Watch the World Die

Everything About Fiction You Never Wanted to Know.

We can live beside the ocean
Linger far behind
Swim out past the breaker

Watch the world die
Everclear, Santa Monica

In the wee hours I'll meet you
Down by Dun Ringill
Oh, and we'll watch the old gods play

By Dun Ringill
Jethro Tull, Dun Ringill

It's The End of the World as We Know It. Civilization is officially collapsing all around us. In this kind of situation, a person has two options: They can barricade their doors, and protect their homestead, or they can take everyone they care about out of the cities, to a safe vantage point, from which to watch everything crumble into dust. This is about the people who take this second option.

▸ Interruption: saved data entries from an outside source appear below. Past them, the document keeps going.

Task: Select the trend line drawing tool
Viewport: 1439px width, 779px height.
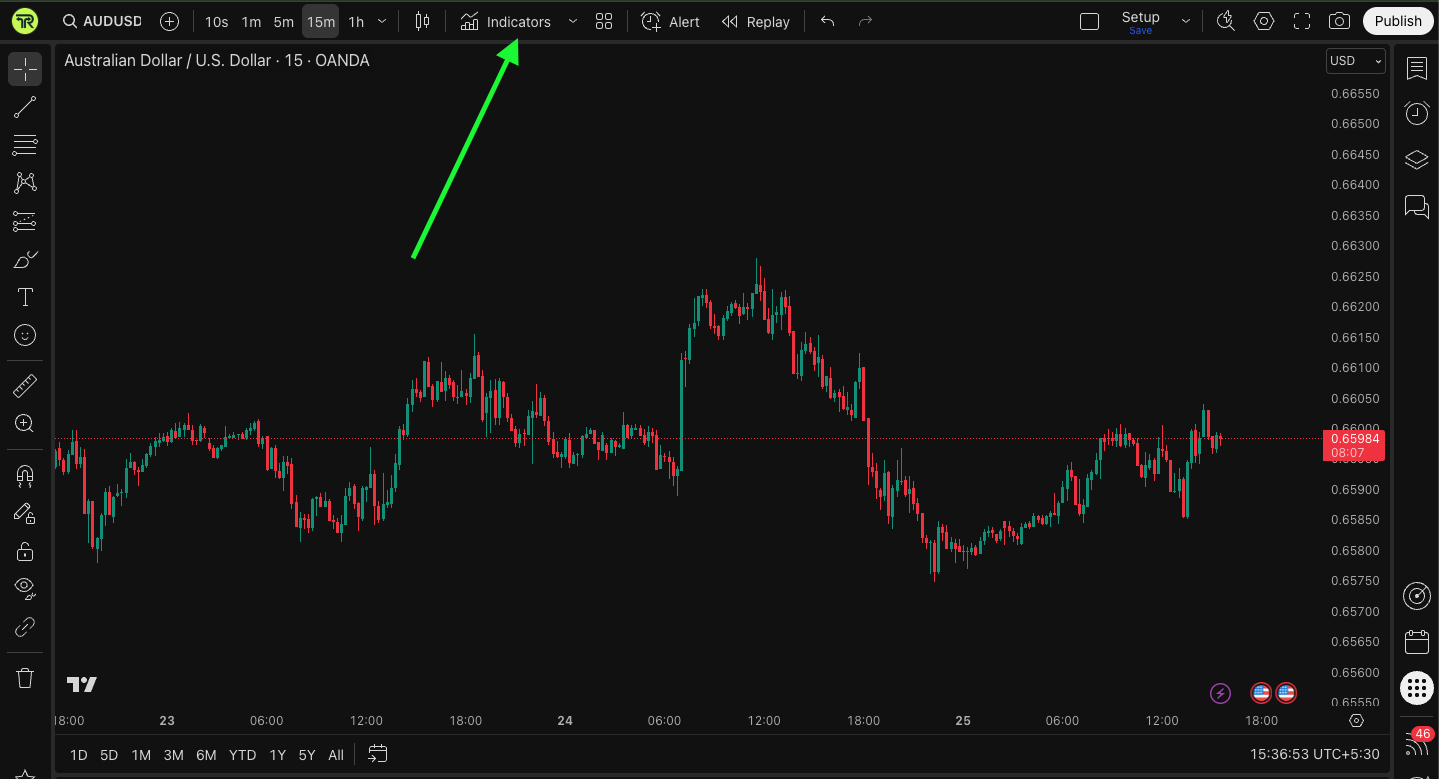Action: pyautogui.click(x=25, y=107)
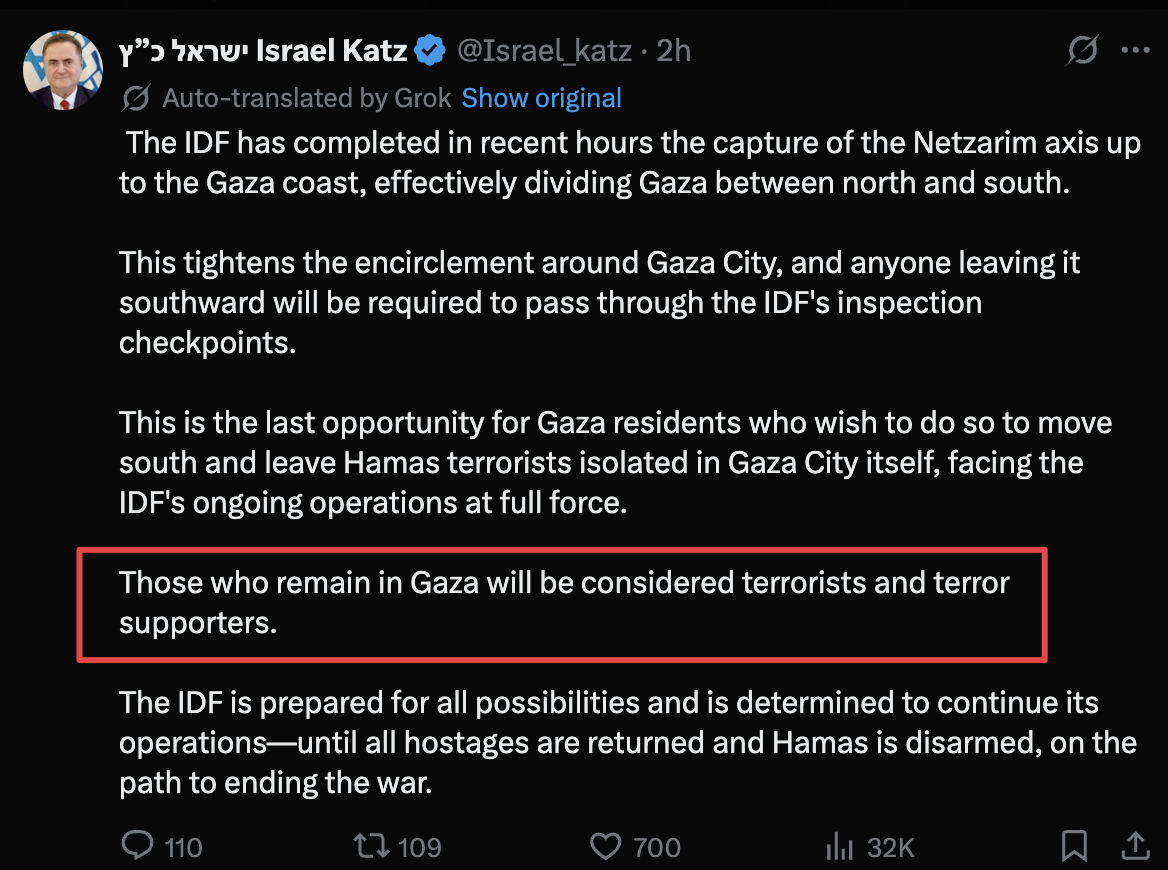Click the 109 reposts count
The width and height of the screenshot is (1168, 870).
pos(419,848)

Common from the 50s to the 80s due to the fear of nuclear annihilation. See While Rome Burns, which is about not caring the world is ending, while this is watching it from a safe vantage point. Also compare Face Death with Dignity, which this is on a world scale.

Examples of Watch the World Die include:


Music

Film

  • In the 1953 version of The War of the Worlds, when it's clear nothing can stop the martians from destroying the cities, a lot of people can be seen camping out in the hills just outside Los Angeles.
  • Miracle Mile.
  • At the end of Fight Club, The Narrator and Marla watch as all the buildings around them collapse.

Narrator: You met me at a very weird time of my life.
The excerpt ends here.